Rappaport W D, Valente J, Hunter G C, Rance N E, Lick S, Lewis T, Neal D
Department of Surgery, University of Arizona Medical Center, Tucson 85724.
Am J Surg. 1993 Sep;166(3):252-6. doi: 10.1016/s0002-9610(05)80968-7.
Surgeons frequently perform sural nerve biopsy as part of the work-up of patients with peripheral neuropathy. The indications for the procedure, therapeutic value, and complications associated with the procedure have received little attention in the surgical literature. A retrospective chart review of 60 patients with the suspected diagnosis of peripheral neuropathy undergoing sural nerve biopsy was performed. Vasculitis was suspected in 29 (48%) patients undergoing biopsy. This diagnosis was confirmed in 6 of the 29 patients and resulted in the alteration of therapy in 31% of patients with this suspected diagnosis. In 27 (45%) patients, the etiology of their peripheral neuropathy was unknown. Twelve (44%) patients in this group had sural nerve pathology; however, no change in therapy was required. Ten patients in our series had associated malignant tumors; some of these patients were diagnosed after referral for sural nerve biopsy. Twenty-five (42%) patients remained undiagnosed after biopsy. Nerve conduction studies were performed in 14 (22%) patients. Thirteen patients with abnormal lower extremity nerve conduction studies had 6 normal and 7 abnormal biopsy results. The one patient with a normal study had a normal nerve biopsy result. There were six (10%) patients with wound infections, seven (12%) patients with delayed wound healing, and three (5%) patients with new onset of chronic pain in the distribution of the sural nerve, for an overall complication rate of 27%. There was no correlation between the preoperative use of antibiotics, type of local anesthetic used, or length of nerve excised and complication rate. We conclude that the complication rate after sural nerve biopsy is significant. Strict criteria should be employed in selecting patients for sural nerve biopsy including a careful neurologic history and physical examination, nerve conduction studies, appropriate work-up for vasculitis if suspected, and implementation of a search for malignancy if this is not apparent. If the diagnosis is still in question, then sural nerve biopsy would seem appropriate, especially in patients with suspected vasculitis.
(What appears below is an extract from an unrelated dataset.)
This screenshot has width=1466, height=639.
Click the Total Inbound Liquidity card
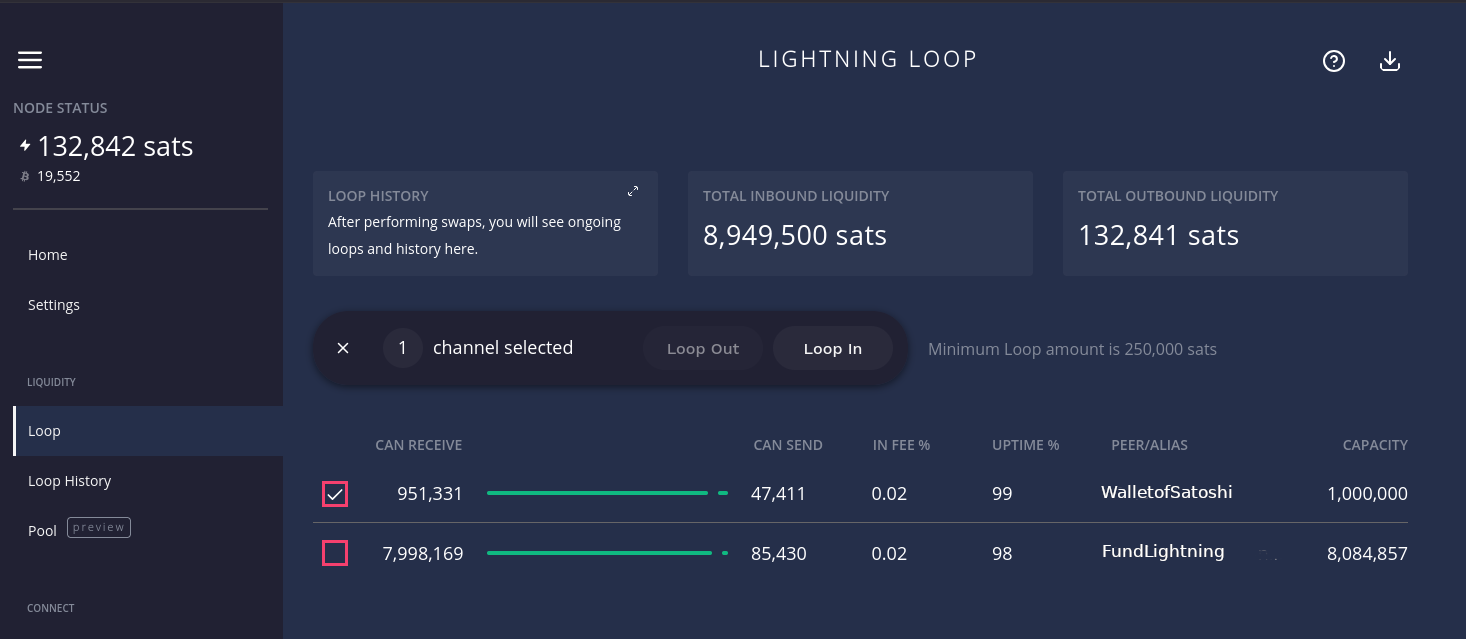click(860, 223)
外科医生经常将腓肠神经活检作为周围神经病变患者检查工作的一部分。该手术的适应症、治疗价值以及与之相关的并发症在外科文献中很少受到关注。我们对60例疑似周围神经病变并接受腓肠神经活检的患者进行了回顾性病历审查。29例(48%)接受活检的患者怀疑患有血管炎。29例患者中有6例确诊,且31%怀疑患有血管炎的患者因此改变了治疗方案。27例(45%)患者周围神经病变的病因不明。该组中有12例(44%)患者存在腓肠神经病理改变;然而,无需改变治疗方案。我们系列研究中的10例患者伴有恶性肿瘤;其中一些患者是在因腓肠神经活检转诊后确诊的。25例(42%)患者活检后仍未确诊。14例(22%)患者进行了神经传导研究。13例下肢神经传导研究异常的患者,活检结果6例正常,7例异常。1例研究结果正常的患者神经活检结果也正常。有6例(10%)患者发生伤口感染,7例(12%)患者伤口愈合延迟,3例(5%)患者在腓肠神经分布区域出现新发慢性疼痛,总体并发症发生率为27%。术前使用抗生素、所用局部麻醉剂类型或切除神经的长度与并发症发生率之间无相关性。我们得出结论,腓肠神经活检后的并发症发生率较高。在选择进行腓肠神经活检的患者时应采用严格标准,包括仔细的神经病史和体格检查、神经传导研究、如果怀疑血管炎进行适当检查以及如果未发现明显恶性肿瘤则进行恶性肿瘤排查。如果诊断仍有疑问,那么腓肠神经活检似乎是合适的,尤其是在疑似血管炎的患者中。